The speaker’s public shift was vital to keeping the push alive, but there is a difference between grudging acceptance and vigorous support. Proponents of reform need to keep the pressure on to ensure that this effort does not get slow-walked or bogged down in the devilish details. Ms. Pelosi, for instance, insisted that reform legislation should apply not only to Congress but also to the judiciary, including the Supreme Court. “It has to be governmentwide,” she asserted.

The judicial branch certainly could use some ethical shoring up. An investigation last year by The Wall Street Journal found that from 2010 to 2018, 131 federal judges “unlawfully ruled in cases involving companies in which they or their families held shares.” People involved in close to 800 lawsuits have since been notified that their cases are eligible to be reopened because of these conflicts.

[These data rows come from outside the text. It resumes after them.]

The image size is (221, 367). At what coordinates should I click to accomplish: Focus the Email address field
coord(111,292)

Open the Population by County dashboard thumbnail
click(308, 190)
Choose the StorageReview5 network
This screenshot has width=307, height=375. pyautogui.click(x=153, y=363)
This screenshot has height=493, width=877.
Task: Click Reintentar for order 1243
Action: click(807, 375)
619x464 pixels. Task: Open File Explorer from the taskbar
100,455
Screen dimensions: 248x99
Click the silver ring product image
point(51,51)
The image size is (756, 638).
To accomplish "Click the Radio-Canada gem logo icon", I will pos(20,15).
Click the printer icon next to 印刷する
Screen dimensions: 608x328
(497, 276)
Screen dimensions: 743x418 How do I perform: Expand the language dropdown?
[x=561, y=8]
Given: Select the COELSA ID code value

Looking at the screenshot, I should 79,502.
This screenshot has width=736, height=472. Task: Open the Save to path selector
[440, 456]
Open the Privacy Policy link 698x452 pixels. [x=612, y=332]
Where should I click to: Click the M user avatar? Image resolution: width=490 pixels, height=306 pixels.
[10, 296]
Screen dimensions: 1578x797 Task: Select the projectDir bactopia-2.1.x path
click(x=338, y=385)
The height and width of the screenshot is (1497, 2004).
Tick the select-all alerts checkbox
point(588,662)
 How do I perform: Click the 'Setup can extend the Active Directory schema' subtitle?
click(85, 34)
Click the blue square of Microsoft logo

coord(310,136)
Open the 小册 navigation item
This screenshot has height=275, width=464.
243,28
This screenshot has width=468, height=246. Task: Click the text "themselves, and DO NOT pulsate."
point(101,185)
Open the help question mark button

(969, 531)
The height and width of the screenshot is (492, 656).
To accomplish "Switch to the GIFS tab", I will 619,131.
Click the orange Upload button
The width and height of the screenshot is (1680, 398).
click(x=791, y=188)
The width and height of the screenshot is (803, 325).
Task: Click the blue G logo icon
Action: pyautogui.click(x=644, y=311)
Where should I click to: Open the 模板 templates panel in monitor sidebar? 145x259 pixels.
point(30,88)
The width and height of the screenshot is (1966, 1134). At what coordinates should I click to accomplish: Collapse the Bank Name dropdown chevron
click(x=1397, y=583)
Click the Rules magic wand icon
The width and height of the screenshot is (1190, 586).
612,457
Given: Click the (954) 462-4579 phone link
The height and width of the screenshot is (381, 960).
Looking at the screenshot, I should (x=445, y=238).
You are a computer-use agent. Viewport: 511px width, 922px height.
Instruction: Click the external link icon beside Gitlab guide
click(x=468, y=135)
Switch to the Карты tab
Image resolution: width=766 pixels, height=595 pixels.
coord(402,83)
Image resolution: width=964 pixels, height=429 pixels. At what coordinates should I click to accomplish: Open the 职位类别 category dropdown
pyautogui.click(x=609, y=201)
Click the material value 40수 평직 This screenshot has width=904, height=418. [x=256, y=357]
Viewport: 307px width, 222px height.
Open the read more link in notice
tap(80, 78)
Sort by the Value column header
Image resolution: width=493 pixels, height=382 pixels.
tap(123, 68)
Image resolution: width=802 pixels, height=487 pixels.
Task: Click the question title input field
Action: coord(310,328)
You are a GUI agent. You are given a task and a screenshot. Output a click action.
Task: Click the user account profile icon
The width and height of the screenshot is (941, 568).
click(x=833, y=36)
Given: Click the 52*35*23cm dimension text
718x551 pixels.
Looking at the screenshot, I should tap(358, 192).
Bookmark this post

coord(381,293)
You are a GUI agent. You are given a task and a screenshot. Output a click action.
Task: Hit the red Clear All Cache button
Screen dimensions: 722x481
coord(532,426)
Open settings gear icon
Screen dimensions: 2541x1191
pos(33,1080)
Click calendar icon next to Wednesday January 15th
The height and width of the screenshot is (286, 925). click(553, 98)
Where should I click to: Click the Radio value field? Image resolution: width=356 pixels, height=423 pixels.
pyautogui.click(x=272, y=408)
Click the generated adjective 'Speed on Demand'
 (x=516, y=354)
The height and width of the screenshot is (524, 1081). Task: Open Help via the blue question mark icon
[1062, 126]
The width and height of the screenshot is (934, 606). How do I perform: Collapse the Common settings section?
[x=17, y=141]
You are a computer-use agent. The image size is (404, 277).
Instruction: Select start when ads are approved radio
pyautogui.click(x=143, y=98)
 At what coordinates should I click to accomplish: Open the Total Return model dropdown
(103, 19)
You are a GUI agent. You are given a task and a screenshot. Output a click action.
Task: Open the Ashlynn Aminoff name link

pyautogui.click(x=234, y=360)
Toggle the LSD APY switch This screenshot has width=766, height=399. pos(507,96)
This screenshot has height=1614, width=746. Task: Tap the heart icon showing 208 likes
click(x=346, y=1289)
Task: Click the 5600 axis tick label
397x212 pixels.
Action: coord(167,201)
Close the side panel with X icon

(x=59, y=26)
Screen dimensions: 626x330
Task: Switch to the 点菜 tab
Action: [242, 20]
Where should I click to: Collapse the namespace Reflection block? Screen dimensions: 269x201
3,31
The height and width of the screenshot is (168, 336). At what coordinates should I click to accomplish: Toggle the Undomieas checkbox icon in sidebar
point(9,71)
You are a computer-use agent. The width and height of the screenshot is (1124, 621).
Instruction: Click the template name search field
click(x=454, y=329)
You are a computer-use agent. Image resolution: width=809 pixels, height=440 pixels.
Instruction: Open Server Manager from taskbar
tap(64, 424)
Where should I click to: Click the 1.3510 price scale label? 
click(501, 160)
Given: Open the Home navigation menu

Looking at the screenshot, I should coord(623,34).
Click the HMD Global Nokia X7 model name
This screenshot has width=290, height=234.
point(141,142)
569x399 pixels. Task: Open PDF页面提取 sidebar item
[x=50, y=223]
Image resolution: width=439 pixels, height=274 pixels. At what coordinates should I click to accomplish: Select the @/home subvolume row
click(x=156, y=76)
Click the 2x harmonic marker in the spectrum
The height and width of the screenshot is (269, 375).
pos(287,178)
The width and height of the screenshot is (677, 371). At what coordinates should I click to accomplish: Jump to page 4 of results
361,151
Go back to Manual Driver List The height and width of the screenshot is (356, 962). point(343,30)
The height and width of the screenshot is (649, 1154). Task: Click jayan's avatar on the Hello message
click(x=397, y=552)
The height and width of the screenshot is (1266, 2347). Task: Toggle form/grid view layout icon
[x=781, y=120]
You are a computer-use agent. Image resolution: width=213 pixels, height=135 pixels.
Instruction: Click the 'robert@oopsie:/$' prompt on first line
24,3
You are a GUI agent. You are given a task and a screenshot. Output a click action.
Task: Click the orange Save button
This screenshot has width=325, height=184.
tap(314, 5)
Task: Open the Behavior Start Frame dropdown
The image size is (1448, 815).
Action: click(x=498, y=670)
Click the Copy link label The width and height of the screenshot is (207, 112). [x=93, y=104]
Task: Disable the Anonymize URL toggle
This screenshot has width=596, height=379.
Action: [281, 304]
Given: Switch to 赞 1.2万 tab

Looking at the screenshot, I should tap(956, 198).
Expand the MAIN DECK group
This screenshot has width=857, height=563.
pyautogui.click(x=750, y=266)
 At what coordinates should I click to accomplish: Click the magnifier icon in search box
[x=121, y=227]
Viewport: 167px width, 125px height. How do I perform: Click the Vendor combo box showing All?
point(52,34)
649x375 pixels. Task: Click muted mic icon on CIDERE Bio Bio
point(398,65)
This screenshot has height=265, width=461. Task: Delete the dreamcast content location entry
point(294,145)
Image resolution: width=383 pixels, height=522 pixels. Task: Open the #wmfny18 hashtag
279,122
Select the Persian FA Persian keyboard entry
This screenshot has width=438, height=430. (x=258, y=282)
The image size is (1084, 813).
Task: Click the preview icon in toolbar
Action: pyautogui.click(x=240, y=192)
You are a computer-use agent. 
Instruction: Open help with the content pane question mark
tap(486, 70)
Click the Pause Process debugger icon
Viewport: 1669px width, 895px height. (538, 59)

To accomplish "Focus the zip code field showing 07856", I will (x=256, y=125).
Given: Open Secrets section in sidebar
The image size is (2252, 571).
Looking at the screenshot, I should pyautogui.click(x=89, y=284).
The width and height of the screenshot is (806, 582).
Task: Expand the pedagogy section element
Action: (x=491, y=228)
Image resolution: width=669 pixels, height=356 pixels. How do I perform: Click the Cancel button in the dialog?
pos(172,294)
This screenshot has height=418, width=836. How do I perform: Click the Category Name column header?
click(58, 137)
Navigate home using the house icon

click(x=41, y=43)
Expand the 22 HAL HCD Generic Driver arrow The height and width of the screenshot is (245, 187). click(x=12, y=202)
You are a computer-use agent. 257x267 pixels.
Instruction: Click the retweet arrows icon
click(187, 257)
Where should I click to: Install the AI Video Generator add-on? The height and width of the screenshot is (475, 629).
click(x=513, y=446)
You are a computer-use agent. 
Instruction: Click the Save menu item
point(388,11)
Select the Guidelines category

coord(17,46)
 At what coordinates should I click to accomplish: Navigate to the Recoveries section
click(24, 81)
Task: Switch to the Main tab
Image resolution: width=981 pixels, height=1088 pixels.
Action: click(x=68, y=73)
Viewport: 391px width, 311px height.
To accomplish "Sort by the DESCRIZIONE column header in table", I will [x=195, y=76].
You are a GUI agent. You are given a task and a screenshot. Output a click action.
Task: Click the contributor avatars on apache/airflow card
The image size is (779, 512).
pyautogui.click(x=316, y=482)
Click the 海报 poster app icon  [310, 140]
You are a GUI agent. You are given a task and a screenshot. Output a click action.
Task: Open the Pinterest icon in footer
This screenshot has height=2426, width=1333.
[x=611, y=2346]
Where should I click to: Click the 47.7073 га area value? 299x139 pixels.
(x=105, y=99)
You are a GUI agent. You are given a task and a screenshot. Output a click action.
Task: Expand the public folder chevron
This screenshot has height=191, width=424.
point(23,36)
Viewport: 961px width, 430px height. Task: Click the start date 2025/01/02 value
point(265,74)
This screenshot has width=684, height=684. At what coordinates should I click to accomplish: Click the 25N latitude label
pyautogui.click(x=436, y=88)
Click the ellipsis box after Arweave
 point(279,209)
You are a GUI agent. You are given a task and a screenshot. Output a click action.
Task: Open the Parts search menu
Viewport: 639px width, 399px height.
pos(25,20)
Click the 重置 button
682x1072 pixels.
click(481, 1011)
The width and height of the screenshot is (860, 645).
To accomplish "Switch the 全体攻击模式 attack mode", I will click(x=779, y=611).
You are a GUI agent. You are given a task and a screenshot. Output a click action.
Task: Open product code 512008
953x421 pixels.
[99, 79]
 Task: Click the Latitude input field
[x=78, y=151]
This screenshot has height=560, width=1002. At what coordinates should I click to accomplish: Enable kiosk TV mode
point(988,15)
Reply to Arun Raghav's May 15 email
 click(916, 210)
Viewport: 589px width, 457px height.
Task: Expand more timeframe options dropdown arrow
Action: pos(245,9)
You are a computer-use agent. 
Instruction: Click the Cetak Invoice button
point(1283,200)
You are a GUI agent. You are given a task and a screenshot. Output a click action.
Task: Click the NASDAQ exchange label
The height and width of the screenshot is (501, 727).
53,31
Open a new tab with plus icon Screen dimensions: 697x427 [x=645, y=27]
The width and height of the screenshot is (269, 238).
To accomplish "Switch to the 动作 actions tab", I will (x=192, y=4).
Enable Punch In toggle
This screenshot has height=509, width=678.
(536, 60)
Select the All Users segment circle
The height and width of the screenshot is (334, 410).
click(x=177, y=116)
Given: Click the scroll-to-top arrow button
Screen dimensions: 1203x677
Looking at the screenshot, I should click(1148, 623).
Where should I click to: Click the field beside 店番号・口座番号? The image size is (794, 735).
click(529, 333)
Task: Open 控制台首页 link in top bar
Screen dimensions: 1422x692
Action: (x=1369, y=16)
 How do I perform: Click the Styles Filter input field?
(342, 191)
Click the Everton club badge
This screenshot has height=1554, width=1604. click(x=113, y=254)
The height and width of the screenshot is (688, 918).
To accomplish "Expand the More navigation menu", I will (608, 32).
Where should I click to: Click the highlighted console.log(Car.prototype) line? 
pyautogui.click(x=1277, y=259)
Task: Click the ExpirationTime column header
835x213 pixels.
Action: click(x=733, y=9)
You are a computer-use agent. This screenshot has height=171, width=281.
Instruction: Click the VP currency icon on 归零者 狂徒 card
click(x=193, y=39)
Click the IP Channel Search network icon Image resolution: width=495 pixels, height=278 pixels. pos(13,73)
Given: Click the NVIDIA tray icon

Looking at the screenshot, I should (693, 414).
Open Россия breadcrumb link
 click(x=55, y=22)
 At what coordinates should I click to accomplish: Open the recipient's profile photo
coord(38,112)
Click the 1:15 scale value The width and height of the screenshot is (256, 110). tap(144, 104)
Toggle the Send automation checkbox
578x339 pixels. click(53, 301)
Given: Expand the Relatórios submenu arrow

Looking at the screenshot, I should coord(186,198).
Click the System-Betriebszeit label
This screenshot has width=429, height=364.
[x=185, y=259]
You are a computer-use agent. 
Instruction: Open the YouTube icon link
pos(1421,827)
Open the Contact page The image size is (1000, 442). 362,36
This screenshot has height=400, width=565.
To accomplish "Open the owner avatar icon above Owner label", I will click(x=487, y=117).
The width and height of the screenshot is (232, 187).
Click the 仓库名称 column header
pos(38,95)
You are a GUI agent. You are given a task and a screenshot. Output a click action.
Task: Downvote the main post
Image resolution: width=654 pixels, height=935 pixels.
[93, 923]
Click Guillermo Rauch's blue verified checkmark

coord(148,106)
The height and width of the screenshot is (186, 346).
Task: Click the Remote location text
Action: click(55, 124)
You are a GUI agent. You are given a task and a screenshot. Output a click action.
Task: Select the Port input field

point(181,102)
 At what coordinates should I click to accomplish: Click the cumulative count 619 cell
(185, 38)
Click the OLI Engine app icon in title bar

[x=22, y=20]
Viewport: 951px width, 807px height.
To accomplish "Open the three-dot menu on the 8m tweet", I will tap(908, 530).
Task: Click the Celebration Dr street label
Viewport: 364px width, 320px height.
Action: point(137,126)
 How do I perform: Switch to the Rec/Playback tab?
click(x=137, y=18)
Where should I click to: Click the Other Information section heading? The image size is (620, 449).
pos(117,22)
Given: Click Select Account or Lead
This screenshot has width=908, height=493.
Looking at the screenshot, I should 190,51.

There are proposals floating around that would address all three branches. Two Democrats, Senator Kirsten Gillibrand of New York and Representative Katie Porter of California, recently reintroduced a bill that would tighten reporting requirements across the board, as well as bar trading of individual stocks by members of Congress, the president and vice president, Supreme Court justices and top officials with the Federal Reserve — which suffered its own trading scandals last year.

But trying to extend a governmentwide ban, while worthy on the merits, would introduce needless and potentially counterproductive complexity right now. There are, most specifically, concerns that an attempt by Congress to impose its will on the judiciary would set off a debilitating debate over the separation of powers. “That is literally a different conversation and one that is so hard to wrap your arms around that you’ve tanked the movement,” as Representative Abigail Spanberger, a Virginia Democrat who co-wrote one of the leading reform bills, lamented to The Times.

Lawmakers’ top priority — arguably, their first duty — should be to clean up their own branch of government. They are, as elected officials, directly accountable to their voters, and many of the people to whom they owe their jobs and salaries have grave doubts about their ethical guidelines and rules of fair play.

In a series of recent Times Opinion focus groups, voters across the political spectrum described their frustrations and even anger at the political class and the system, seeing elected officials in both parties as acting in self-interest without rules or consequences. “They all just go to their barbecues and cocktail parties and laugh,” said one independent voter. “They just want the power. They couldn’t care less about us.” Some Democratic voters expressed interest in term limits, curbs on lobbyist influence on lawmakers and new rules on money in politics.

The push for a trading ban is about more than imposing rules to keep lawmakers on the straight and narrow. It is about changing the widespread perception of public service as a playground for corruption and self-dealing. It is about restoring Americans’ faith in their government. For Congress, there may be no worthier cause.